- [Exercise description]
Please return each of the entries that follow, unchanged in every word.

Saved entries
==================================================

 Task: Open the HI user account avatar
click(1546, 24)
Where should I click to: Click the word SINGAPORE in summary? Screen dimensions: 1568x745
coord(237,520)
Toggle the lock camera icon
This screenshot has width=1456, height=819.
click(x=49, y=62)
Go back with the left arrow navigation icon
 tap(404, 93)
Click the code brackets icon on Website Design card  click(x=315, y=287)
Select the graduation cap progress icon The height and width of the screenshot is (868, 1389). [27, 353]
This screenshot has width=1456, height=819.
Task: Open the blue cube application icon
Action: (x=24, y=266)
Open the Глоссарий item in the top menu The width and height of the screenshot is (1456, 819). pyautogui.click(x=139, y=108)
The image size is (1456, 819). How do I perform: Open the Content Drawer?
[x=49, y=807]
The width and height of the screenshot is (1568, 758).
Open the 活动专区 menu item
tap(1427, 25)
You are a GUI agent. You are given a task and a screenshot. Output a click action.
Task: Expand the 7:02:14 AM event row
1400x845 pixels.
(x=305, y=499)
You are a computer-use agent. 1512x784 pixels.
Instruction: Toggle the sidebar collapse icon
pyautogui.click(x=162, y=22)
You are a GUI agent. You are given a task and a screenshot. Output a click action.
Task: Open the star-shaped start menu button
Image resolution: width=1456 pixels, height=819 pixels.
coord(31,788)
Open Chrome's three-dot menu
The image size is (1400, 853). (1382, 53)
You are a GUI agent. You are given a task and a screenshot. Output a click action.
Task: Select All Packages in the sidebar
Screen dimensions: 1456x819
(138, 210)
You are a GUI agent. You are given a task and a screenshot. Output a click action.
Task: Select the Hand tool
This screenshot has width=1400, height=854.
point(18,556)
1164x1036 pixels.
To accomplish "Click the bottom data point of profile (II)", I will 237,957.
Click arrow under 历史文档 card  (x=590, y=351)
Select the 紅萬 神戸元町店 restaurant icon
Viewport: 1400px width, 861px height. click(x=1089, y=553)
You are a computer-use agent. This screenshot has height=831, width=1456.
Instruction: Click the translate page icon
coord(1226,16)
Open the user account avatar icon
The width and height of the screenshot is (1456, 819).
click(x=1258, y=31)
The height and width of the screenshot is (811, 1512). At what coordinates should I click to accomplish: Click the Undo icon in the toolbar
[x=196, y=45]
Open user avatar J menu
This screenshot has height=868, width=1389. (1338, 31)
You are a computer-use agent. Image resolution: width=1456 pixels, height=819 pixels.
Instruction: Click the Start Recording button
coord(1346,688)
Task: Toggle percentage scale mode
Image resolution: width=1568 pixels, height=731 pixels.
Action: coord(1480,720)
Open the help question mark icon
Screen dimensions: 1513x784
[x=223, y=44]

==================================================

- [Answer below]
 Task: Open the HI user account avatar
click(1546, 24)
Where should I click to: Click the word SINGAPORE in summary? Screen dimensions: 1568x745
coord(237,520)
Toggle the lock camera icon
This screenshot has width=1456, height=819.
click(x=49, y=62)
Go back with the left arrow navigation icon
 tap(404, 93)
Click the code brackets icon on Website Design card  click(x=315, y=287)
Select the graduation cap progress icon The height and width of the screenshot is (868, 1389). [27, 353]
This screenshot has width=1456, height=819.
Task: Open the blue cube application icon
Action: (x=24, y=266)
Open the Глоссарий item in the top menu The width and height of the screenshot is (1456, 819). pyautogui.click(x=139, y=108)
The image size is (1456, 819). How do I perform: Open the Content Drawer?
[x=49, y=807]
The width and height of the screenshot is (1568, 758).
Open the 活动专区 menu item
tap(1427, 25)
You are a GUI agent. You are given a task and a screenshot. Output a click action.
Task: Expand the 7:02:14 AM event row
1400x845 pixels.
(x=305, y=499)
You are a computer-use agent. 1512x784 pixels.
Instruction: Toggle the sidebar collapse icon
pyautogui.click(x=162, y=22)
You are a GUI agent. You are given a task and a screenshot. Output a click action.
Task: Open the star-shaped start menu button
Image resolution: width=1456 pixels, height=819 pixels.
coord(31,788)
Open Chrome's three-dot menu
The image size is (1400, 853). (1382, 53)
You are a GUI agent. You are given a task and a screenshot. Output a click action.
Task: Select All Packages in the sidebar
Screen dimensions: 1456x819
(138, 210)
You are a GUI agent. You are given a task and a screenshot. Output a click action.
Task: Select the Hand tool
This screenshot has width=1400, height=854.
point(18,556)
1164x1036 pixels.
To accomplish "Click the bottom data point of profile (II)", I will 237,957.
Click arrow under 历史文档 card  (x=590, y=351)
Select the 紅萬 神戸元町店 restaurant icon
Viewport: 1400px width, 861px height. click(x=1089, y=553)
You are a computer-use agent. This screenshot has height=831, width=1456.
Instruction: Click the translate page icon
coord(1226,16)
Open the user account avatar icon
The width and height of the screenshot is (1456, 819).
click(x=1258, y=31)
The height and width of the screenshot is (811, 1512). At what coordinates should I click to accomplish: Click the Undo icon in the toolbar
[x=196, y=45]
Open user avatar J menu
This screenshot has height=868, width=1389. (1338, 31)
You are a computer-use agent. Image resolution: width=1456 pixels, height=819 pixels.
Instruction: Click the Start Recording button
coord(1346,688)
Task: Toggle percentage scale mode
Image resolution: width=1568 pixels, height=731 pixels.
Action: coord(1480,720)
Open the help question mark icon
Screen dimensions: 1513x784
[x=223, y=44]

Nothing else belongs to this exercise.